A Return to Journaling
We live in the age of anxiety. If you don’t believe me, just bear in mind that that a man you wouldn’t trust to order a pizza has the nuclear codes. Feel anxious yet?
I’ve spent my entire life trying to managing my anxiety. Some of my strategies have been more effective than others. This is ok. I am doing my best to view life as an iterative process. There is a lot of stuff I have tried that hasn’t worked. Can I rework some of these strategies, or do I need to develop entirely new ones? I am still trying to figure it out, and I keep having to remind myself that, at 26, I have a lot of my (don’t say miserable James) life ahead of me; and while I shouldn’t be solely concerned with self-improvement, it is something I should at least bear in mind.
But there is one strategy that I have returned to that definitely has its uses, and I think that the energy and time expended in it is more than worth the benefits. I am talking about journaling.
I’ve kept a journal on and off since I was about ten years old. I still have all of them. Every so often, I go back to them and leaf through. Lots of angst, naturally. Lots of longings I don’t remember having for people I don’t remember knowing. And lots of first drafts of poems and stories.
That last point I’d like to expand on.

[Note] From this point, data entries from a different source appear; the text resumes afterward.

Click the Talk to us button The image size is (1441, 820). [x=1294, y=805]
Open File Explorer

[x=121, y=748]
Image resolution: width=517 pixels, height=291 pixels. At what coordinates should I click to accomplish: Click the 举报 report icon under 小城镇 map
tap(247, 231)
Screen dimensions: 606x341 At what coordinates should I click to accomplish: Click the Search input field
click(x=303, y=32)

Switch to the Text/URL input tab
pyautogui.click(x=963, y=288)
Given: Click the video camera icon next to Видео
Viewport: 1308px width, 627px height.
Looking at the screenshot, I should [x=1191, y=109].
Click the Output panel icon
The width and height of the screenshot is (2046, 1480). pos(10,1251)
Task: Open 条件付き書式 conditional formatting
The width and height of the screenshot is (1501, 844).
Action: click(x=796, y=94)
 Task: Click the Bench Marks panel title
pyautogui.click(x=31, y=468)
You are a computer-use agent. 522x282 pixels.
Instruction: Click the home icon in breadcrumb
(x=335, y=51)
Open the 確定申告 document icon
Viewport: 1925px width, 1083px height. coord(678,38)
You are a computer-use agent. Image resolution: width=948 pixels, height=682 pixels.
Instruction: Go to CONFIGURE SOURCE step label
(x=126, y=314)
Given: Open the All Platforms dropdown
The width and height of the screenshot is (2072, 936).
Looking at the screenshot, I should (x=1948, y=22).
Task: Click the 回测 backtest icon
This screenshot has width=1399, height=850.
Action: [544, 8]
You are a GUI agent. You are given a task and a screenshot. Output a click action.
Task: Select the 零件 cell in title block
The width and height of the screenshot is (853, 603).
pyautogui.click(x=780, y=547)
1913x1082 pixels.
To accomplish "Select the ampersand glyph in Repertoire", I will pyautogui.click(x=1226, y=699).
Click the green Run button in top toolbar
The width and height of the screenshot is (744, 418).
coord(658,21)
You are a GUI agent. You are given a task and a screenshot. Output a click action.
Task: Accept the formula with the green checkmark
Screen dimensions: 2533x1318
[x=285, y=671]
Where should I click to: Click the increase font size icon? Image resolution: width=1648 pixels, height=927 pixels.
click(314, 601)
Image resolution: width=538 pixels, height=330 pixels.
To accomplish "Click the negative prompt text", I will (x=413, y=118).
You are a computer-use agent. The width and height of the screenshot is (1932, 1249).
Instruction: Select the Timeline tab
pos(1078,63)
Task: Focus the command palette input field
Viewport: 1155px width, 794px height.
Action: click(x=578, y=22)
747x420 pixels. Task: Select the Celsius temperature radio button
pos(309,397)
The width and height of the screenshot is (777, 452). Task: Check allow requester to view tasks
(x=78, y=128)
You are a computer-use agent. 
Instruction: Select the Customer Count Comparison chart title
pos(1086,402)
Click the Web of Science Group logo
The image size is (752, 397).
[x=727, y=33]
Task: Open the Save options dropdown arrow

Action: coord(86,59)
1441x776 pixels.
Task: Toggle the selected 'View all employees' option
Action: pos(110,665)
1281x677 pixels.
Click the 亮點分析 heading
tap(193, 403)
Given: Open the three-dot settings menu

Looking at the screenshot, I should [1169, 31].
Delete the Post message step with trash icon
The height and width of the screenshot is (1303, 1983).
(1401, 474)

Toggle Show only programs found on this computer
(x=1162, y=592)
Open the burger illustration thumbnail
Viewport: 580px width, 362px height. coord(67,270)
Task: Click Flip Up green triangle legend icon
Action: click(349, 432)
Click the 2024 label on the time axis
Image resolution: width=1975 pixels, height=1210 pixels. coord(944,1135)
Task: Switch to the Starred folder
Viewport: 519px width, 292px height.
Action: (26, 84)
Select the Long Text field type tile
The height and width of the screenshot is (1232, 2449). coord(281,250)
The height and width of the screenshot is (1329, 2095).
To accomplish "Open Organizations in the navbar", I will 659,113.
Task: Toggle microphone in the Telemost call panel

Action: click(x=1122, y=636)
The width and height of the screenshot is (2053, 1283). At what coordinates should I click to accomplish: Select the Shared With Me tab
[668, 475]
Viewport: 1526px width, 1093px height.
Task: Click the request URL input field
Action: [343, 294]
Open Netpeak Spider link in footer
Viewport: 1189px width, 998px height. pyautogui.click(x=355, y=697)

I’ve found keeping a journal an excellent creative practise in numerous ways, but the drafting is what I’ve found the most useful. Because a journal functions as a judgement-free, and private, space, it is an excellent way of shutting up the inner critic and just getting something down. No one ever has to see it. You can go back immediately and type it up, or you can leave it there, using the journal as what Harlan Ellison calls the trunk, letting a piece of work rest before coming back to it with fresh eyes. And the act of typing up is useful in itself, as it forces you to reengage with the text in a different way, something that is essential to proofing and editing. I don’t recommend writing a 100,000 word novel this way, if only for the sake of ease, but for drafting poetry or short stories, it is an excellent method, and one worth trying.
For the other great use that I have found, I return to the anxiety angle. I am the kind of person who has trouble getting thoughts out of their head. Nagging worries, fears, fantastical scenarios. There are other strategies for dealing with this kind of thing, and I am not saying journaling is a silver bullet, but I have noticed that when I am journaling every day, and taking care to write down what things are worrying me, and what things I can’t stop thinking about, the volume of the noise in my mind gets turned down a little bit. Of course, it might be that I am experiencing a (relative) period of calm of my mind’s own accord, and am journaling because I have the surplus mental energy. I intend to force myself to stick to journaling every day for a month or so, and see which way round this goes.
And of course, I’ll have a record of it. If you’re going to experiment, you should try and collect some data.
The idea of a journal being a thought dump does just make intuitive sense to me. There is no judgement, and total privacy. It is a way of getting your thoughts outside of your head so you can hopefully see them with a bit more clarity, and the act of writing itself forces us to think differently and to focus, something that anxiety makes difficult. But it doesn’t hurt to practise in an environment where there is no fear of failure and no expectations whatsoever, bar doing your best to write down what you did that day, and what you thought and felt as you did it. Even if you’re having a bad time, don’t underestimate the power of paying it forward to your future self. One day a record of how bad you once felt might serve as a helpful highlight of just what has improved in your life, and how much better you’re doing now.
N.B: I would like to stress that I am not a mental health professional, and that your experience almost certainly differs from mine. I just wanted to detail a practise that I’ve found useful in the hope that others might too. YMMV.